-- Start DATA SUPPLIED --
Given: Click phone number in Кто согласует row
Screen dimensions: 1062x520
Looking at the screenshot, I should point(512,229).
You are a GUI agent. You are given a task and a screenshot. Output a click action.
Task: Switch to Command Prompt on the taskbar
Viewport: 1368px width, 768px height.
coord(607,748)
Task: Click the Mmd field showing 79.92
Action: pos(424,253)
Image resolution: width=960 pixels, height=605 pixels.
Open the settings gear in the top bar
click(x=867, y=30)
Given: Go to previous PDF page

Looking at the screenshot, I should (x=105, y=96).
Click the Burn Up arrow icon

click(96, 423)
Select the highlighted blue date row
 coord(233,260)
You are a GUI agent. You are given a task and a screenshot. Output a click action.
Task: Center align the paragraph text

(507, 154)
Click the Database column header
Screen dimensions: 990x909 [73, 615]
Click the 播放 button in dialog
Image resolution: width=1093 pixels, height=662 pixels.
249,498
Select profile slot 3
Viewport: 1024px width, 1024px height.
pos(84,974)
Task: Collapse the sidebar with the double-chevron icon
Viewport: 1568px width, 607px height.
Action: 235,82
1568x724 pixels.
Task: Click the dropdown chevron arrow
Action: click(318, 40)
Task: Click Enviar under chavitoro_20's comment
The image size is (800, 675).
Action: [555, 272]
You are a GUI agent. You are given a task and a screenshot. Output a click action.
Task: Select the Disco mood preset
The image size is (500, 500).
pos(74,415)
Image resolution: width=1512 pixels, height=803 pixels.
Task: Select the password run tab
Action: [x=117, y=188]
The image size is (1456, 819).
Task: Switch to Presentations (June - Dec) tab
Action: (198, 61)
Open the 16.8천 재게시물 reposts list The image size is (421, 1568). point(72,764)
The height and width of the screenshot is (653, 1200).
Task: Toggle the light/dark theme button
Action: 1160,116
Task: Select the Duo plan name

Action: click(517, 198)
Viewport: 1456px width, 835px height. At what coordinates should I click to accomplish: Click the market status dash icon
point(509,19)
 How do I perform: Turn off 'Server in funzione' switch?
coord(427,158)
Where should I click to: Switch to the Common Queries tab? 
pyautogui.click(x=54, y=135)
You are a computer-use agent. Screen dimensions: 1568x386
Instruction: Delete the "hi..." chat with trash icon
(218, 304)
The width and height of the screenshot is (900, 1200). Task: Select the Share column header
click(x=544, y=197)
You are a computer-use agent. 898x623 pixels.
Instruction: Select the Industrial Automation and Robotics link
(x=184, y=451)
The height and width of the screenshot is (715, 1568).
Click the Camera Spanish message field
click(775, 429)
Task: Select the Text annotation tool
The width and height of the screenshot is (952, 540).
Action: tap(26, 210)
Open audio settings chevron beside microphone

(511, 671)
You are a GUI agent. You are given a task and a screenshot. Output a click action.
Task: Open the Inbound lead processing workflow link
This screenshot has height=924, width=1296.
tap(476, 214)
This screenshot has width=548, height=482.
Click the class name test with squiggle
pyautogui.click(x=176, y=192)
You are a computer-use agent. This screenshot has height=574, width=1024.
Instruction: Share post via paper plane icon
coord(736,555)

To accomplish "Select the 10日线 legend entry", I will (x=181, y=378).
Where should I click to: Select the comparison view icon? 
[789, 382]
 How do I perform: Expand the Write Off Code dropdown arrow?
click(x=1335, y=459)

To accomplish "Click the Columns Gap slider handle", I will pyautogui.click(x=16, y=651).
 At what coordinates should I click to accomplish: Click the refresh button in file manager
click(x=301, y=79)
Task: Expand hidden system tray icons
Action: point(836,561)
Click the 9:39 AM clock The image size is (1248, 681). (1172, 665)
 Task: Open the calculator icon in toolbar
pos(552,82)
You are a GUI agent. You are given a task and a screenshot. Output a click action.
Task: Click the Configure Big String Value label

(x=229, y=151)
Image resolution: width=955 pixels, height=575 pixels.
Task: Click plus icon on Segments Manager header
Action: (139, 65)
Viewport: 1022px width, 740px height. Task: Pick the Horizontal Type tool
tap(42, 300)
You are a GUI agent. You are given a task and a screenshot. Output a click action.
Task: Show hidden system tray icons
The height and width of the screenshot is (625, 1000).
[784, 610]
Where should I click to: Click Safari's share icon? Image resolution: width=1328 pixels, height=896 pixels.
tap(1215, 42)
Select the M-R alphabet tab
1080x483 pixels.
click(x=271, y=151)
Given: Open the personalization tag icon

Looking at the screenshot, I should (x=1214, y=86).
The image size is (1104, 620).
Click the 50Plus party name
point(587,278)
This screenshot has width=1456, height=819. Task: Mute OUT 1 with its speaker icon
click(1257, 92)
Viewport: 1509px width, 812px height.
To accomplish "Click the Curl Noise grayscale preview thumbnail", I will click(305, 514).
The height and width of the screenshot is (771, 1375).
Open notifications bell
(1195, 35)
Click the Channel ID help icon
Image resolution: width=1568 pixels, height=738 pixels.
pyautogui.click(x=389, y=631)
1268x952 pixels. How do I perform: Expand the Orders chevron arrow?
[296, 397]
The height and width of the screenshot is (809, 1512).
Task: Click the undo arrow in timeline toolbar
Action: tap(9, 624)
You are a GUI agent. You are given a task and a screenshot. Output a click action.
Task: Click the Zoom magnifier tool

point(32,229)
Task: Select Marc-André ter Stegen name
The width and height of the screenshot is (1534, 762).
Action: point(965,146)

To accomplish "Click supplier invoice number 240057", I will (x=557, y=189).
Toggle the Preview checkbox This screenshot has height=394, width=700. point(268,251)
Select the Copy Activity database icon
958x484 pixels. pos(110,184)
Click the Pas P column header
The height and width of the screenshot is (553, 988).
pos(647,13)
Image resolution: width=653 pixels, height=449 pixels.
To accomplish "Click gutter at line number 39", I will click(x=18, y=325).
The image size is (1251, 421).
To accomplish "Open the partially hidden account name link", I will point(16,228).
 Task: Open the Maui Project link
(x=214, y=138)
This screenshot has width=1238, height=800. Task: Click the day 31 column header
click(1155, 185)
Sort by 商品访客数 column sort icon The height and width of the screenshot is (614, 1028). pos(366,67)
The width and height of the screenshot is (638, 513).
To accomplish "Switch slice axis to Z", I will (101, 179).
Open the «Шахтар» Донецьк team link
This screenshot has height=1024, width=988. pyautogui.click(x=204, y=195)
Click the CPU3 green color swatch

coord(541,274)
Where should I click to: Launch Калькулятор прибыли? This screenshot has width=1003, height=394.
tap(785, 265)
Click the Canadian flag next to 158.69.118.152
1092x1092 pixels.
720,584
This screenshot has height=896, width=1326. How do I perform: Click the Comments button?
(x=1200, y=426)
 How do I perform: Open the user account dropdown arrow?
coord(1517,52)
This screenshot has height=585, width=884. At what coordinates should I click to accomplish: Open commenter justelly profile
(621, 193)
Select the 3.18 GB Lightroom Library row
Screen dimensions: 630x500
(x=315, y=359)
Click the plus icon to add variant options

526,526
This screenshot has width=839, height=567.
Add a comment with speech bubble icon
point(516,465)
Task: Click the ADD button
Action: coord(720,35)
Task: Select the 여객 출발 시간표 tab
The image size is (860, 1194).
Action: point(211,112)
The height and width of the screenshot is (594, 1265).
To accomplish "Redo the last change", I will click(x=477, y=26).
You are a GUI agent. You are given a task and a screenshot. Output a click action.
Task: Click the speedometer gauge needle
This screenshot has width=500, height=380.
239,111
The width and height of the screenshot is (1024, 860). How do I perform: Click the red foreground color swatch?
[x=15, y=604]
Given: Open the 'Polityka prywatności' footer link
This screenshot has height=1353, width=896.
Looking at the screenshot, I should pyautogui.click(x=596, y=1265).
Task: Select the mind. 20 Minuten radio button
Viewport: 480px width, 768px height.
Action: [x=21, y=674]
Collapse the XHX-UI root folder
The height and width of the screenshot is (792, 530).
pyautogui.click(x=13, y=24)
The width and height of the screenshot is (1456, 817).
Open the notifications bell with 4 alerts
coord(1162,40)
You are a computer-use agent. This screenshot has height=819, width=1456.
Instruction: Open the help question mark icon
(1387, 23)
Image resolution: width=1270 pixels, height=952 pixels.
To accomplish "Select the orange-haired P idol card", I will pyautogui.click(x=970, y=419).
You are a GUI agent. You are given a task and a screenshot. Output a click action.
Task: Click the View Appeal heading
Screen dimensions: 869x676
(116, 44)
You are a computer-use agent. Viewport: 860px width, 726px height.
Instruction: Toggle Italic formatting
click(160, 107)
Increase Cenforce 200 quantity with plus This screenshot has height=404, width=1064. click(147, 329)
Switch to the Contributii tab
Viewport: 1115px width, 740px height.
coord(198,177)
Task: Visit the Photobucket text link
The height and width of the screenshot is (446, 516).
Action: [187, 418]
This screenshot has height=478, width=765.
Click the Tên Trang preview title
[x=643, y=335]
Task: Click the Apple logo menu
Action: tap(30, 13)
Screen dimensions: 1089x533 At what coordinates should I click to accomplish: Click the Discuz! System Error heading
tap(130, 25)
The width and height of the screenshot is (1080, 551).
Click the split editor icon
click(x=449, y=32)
-- End DATA SUPPLIED --
**EXERCISE:** Please return, word for word, the entries from the line containing "This screenshot has height=478, width=765." through the end of the entries, including both ends.

**ANSWER FOR THIS EXERCISE:**
This screenshot has height=478, width=765.
Click the Tên Trang preview title
[x=643, y=335]
Task: Click the Apple logo menu
Action: tap(30, 13)
Screen dimensions: 1089x533 At what coordinates should I click to accomplish: Click the Discuz! System Error heading
tap(130, 25)
The width and height of the screenshot is (1080, 551).
Click the split editor icon
click(x=449, y=32)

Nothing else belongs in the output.